____ Dataset records

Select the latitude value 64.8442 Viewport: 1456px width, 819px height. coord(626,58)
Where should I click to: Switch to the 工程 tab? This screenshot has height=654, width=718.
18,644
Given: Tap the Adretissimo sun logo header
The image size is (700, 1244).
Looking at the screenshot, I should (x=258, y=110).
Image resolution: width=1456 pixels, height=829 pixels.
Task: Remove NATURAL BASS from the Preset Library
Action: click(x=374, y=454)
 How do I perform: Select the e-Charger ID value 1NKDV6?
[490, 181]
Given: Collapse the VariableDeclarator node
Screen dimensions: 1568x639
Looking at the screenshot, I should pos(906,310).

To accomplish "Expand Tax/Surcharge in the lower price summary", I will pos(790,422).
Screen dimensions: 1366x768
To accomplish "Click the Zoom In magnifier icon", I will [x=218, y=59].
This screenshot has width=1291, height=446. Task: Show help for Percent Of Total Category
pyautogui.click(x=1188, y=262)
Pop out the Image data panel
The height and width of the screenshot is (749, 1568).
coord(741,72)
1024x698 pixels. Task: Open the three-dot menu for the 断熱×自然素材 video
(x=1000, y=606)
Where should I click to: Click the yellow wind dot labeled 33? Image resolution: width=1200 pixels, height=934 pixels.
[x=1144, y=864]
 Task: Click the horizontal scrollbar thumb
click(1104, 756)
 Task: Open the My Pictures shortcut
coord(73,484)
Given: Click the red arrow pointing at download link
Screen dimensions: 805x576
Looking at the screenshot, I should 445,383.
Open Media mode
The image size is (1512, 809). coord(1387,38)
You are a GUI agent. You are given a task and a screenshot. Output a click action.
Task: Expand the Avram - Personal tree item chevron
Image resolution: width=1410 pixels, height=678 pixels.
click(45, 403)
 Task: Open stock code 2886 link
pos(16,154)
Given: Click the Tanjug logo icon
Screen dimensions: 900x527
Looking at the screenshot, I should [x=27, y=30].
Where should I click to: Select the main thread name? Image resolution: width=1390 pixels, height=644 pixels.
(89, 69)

________

(Work required): Rewrite all of the entries above with "Screen dimensions" changed to "Display size" and everything else left the same.

(Correct result):
Select the latitude value 64.8442 Viewport: 1456px width, 819px height. coord(626,58)
Where should I click to: Switch to the 工程 tab? This screenshot has height=654, width=718.
18,644
Given: Tap the Adretissimo sun logo header
The image size is (700, 1244).
Looking at the screenshot, I should (x=258, y=110).
Image resolution: width=1456 pixels, height=829 pixels.
Task: Remove NATURAL BASS from the Preset Library
Action: click(x=374, y=454)
 How do I perform: Select the e-Charger ID value 1NKDV6?
[490, 181]
Given: Collapse the VariableDeclarator node
Display size: 1568x639
Looking at the screenshot, I should pos(906,310).

To accomplish "Expand Tax/Surcharge in the lower price summary", I will pos(790,422).
Display size: 1366x768
To accomplish "Click the Zoom In magnifier icon", I will [x=218, y=59].
This screenshot has width=1291, height=446. Task: Show help for Percent Of Total Category
pyautogui.click(x=1188, y=262)
Pop out the Image data panel
The height and width of the screenshot is (749, 1568).
coord(741,72)
1024x698 pixels. Task: Open the three-dot menu for the 断熱×自然素材 video
(x=1000, y=606)
Where should I click to: Click the yellow wind dot labeled 33? Image resolution: width=1200 pixels, height=934 pixels.
[x=1144, y=864]
 Task: Click the horizontal scrollbar thumb
click(1104, 756)
 Task: Open the My Pictures shortcut
coord(73,484)
Given: Click the red arrow pointing at download link
Display size: 805x576
Looking at the screenshot, I should 445,383.
Open Media mode
The image size is (1512, 809). coord(1387,38)
You are a GUI agent. You are given a task and a screenshot. Output a click action.
Task: Expand the Avram - Personal tree item chevron
Image resolution: width=1410 pixels, height=678 pixels.
click(45, 403)
 Task: Open stock code 2886 link
pos(16,154)
Given: Click the Tanjug logo icon
Display size: 900x527
Looking at the screenshot, I should [x=27, y=30].
Where should I click to: Select the main thread name? Image resolution: width=1390 pixels, height=644 pixels.
(89, 69)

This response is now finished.